To make up for the decline I've started using Google's AdSense for Mobile as a backup. I have code to check see if AdMob has returned an ad and if not to call AdSense. Up until Dec 21st this was working well with Google serving around 3500 ad impressions per day. Users don't seem to click on the AdSense ads as often as on AdMob's and Google pays less per click than AdMob, but a little money is better than nothing.
On December 21st Google suddenly and completely stopped delivering mobile ads to my site. The online AdSense daily reports show a cryptic "no data to report". AdSense's monthly report shows data (impressions, clicks and revenue) through the 20th but nothing after.
I've verified that AdSense ads are in fact no longer appearing on the site, only AdMob ads. If AdMob has no inventory, I should see an AdSense ad but I don't. When I temporarily removed the call to AdMob to force all requests to go to AdSense I got no ads at all.
I haven't changed the code or anything else on the site. It looks like either something broke or AdSense suspended my mobile site although they have not contacted me. In fact, my account and mobile channel show as "Active" in the online reports and Adsense is still working on my non-mobile site and feeds.
Now I understand that things do break. I had a similar problem with AdMob once. It was quickly resolved after I sent an email to AdMob's support address. Adsense also has an address for email support, it's adsense-support@google.com. I sent a request for help to that address and received a reply telling me to look at the online AdSense Help Center. So I looked and of course there was nothing remotely helpful in resolving my issue. So I emailed Google again prefacing my question by saying that I'd already checked the Help Center and did not find an answer to my problem. I received the same automated reply telling me to check the Help Center. It's obvious that no human looks at requests sent to adsense-support@google.com. I also tried the online help request form at https://www.google.com/adsense/support/bin/request.py which turned out to be equally useless. All I got for my efforts was another automated response beginning with:
"Due to the high volumes of emails we receive, we're unable to individually
respond to your inquiry. Please find instant, reliable answers to all your
questions in our online help resources."
In short, there is no support for AdSense . If it works great, otherwise, too bad.

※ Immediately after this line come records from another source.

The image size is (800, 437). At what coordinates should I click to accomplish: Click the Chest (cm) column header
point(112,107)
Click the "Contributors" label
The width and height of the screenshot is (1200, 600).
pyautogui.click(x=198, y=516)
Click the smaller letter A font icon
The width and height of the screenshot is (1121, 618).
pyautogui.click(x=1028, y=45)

I think I know what might have caused Google to suspend my ads. On December 21st, the day AdSense stopped on my site, I ran Sphider ( sphider.eu ), an open source site search engine, to reindex my mobile site, something I do every week. I had just installed a new Sphider release and had to rerun the indexing program four or five times to get everything configured and working correctly. The timing suggests that running Sphider somehow caused Googe to suspend my mobile ads.
Sphider has to load every page of the site to index it, which would of course reload the ads. Sphider's page requests would be coming from my wapreview.com domain which I imagine could have triggered Google's automated fraud detection code. Still, Sphider uses an easily identifiable user agent , ''Sphider" and you would think that Google's ad bots would be smart enough to ignore indexing programs and not serve ads to them, let alone flag the traffic as abuse.
I'm pretty disappointed with Google. Not for suspending the ads but for their total and utter failure to communicate. I look at a lot of mobile sites and most are using AdMob, not AdSense. No wonder, not only does AdMob pay better but they actually respond to support requests.
If anyone has any ideas on how to get someone at Google to look at my AdSense for mobile problem, please leave a comment or use the Contact form .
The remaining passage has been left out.